Estratto
___

La condizione giovanile negli anni Duemila

Nella lunga panoramica dedicata alla “gioventù letteraria” si giunge così al nuovo millennio, periodo ricchissimo di suggestioni per il quale però non sono stati ancora realizzati studi specifici per comprendere in quale modo i giovani sono stati rappresentati dai loro autori. E proprio in questo vuoto critico si inserisce il saggio di Astremo, che cerca di trovare consonanze e parallelismi tra le osservazioni clinico-terapeutiche degli esperti di adolescenza e alcuni topics distintivi della letteratura contemporanea.
Ciò che accomuna molte di queste narrazioni sono la difficile relazione tra genitori e figli e la crisi del modello familiare tradizionale. Nelle narrazioni degli scrittori italiani degli ultimi due decenni i ragazzi sono sempre più immersi in una dimensione solipsistica e narcisistica, che è poi la caratteristica di principale novità identificata da molti studiosi e terapeuti. Ma contrariamente alle analisi di questi esperti, il tratto narcisistico viene spesso rappresentato in un’ottica ribaltata e negativa, dove alla spavalderia eroica del Narciso si sostituisce la rappresentazione della sua disfatta, della sua fragilità.

___

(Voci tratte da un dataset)
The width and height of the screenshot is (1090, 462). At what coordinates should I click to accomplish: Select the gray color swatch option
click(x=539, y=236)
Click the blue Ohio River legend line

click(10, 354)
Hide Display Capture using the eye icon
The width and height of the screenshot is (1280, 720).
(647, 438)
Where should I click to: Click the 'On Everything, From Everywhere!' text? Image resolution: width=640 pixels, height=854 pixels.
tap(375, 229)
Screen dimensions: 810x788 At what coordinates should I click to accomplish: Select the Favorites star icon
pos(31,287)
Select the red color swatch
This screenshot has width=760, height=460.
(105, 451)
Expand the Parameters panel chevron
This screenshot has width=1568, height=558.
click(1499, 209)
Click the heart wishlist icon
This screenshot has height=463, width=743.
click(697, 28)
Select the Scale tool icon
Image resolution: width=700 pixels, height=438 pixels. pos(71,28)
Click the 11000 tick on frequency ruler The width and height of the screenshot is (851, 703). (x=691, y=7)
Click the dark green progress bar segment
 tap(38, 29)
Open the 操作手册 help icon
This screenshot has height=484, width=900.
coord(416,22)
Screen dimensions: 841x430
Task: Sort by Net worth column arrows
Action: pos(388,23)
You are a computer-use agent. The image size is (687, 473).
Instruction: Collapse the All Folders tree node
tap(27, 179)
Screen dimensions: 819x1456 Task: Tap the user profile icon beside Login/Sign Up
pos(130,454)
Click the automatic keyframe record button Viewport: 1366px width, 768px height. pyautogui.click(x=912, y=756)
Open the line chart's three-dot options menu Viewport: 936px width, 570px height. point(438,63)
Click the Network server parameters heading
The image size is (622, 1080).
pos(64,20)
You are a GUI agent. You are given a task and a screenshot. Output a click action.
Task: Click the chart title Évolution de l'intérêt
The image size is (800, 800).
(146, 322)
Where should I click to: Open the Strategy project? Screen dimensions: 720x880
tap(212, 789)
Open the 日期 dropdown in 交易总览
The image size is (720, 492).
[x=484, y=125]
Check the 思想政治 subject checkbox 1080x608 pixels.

___

Compito
Prosegui l'estratto sulla condizione giovanile negli anni Duemila, riprendendo subito dopo la sua ultima frase.

Risposta scritta
Frequenti sono poi le ambientazioni famigliari in cui è profondo il disagio dovuto all’assenza di una o di entrambe le figure genitoriali. E diverse sono le storie in cui la figura materna è assente e il padre deve fare i conti, riprendendo un concetto caro a Winnicott, con la bonaccia dell’età adolescenziale, cioè il periodo in cui l’adolescente non ha un’identità stabile, non ha chiaro quale sarà il proprio futuro e non può ancora identificarsi con la figura genitoriale. Può solo aspettare senza capire ciò che accade e senza aver ancora iniziato a costruire una propria identità coerente. È in questa fase che emergono disturbi di ogni tipo, dalle nevrosi ai disturbi affettivi fino alla psicosi vera e propria. Come puntualmente ci raccontano le narrazioni degli anni Duemila.

Il modello familiare, il corpo, internet e i social

È evidente, in tante opere di inizio millennio, la forte crisi del modello famigliare tradizionale e la perdita di autorità da parte delle figure genitoriali. La loro incapacità di gestire il malessere dei figli è costante e, anche quando i genitori sono vivi e presenti, abdicano al proprio ruolo educativo. Tra famiglie assenti o disfunzionali, emergono ritratti di ragazzi e ragazze fragili, privi di modelli familiari autorevoli, spaventati di non essere accettati dal mondo, incapaci di mostrarsi per quello che sono e di rivelare ciò che si prova per gli altri. Lo stesso corpo in divenire e l’osservazione attenta dei corpi altrui sono alla base di molti degli episodi narrativi esaminati. E in un’epoca di Narcisi un corpo che non può essere vincente e ammirato genera tanta sofferenza, vergogna e desiderio di sparire.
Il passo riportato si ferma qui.